> _DATA SECTION_:

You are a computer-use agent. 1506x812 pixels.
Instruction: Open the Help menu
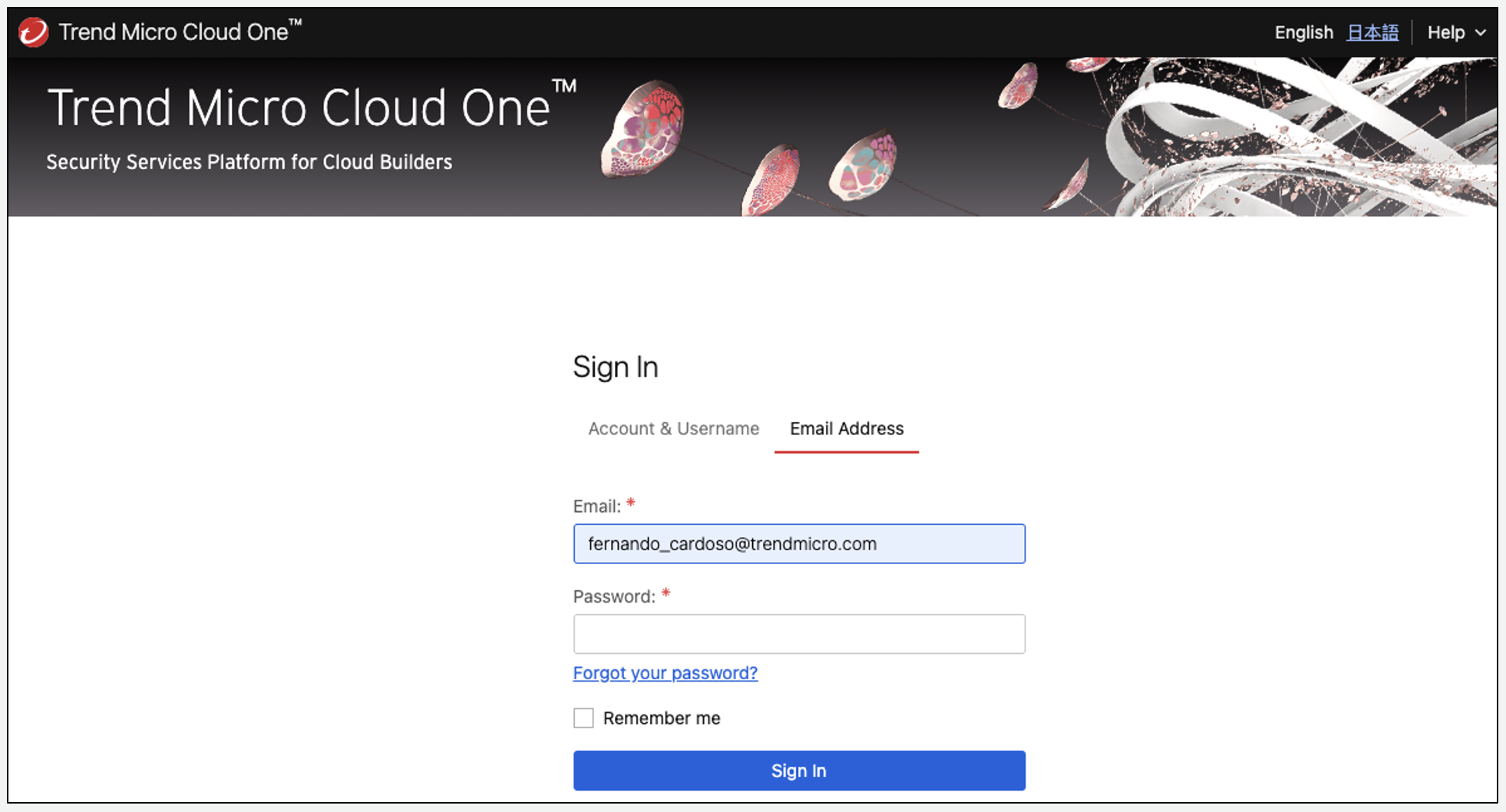(1446, 32)
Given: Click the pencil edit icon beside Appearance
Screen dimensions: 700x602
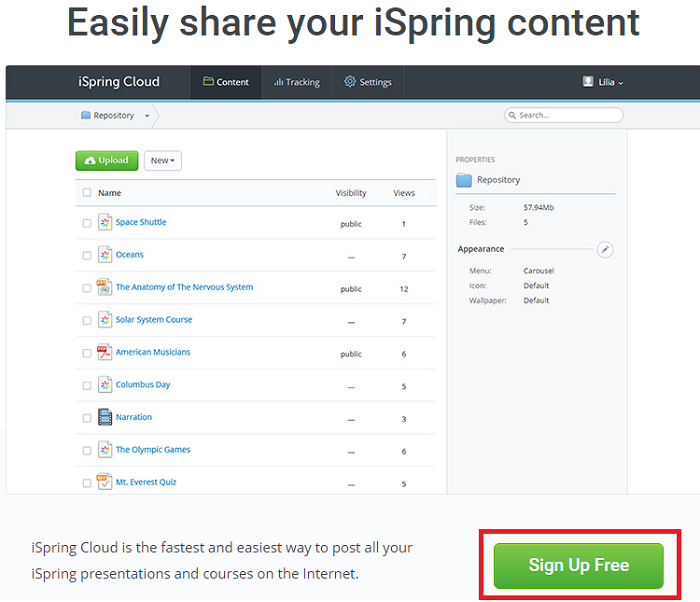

> _DIRECTIONS_:
Set down the material once more, exactly, with the pictures omitted.

> _EXERCISE RESULT_:
You are a computer-use agent. 1506x812 pixels.
Instruction: Open the Help menu
(1446, 32)
Given: Click the pencil edit icon beside Appearance
Screen dimensions: 700x602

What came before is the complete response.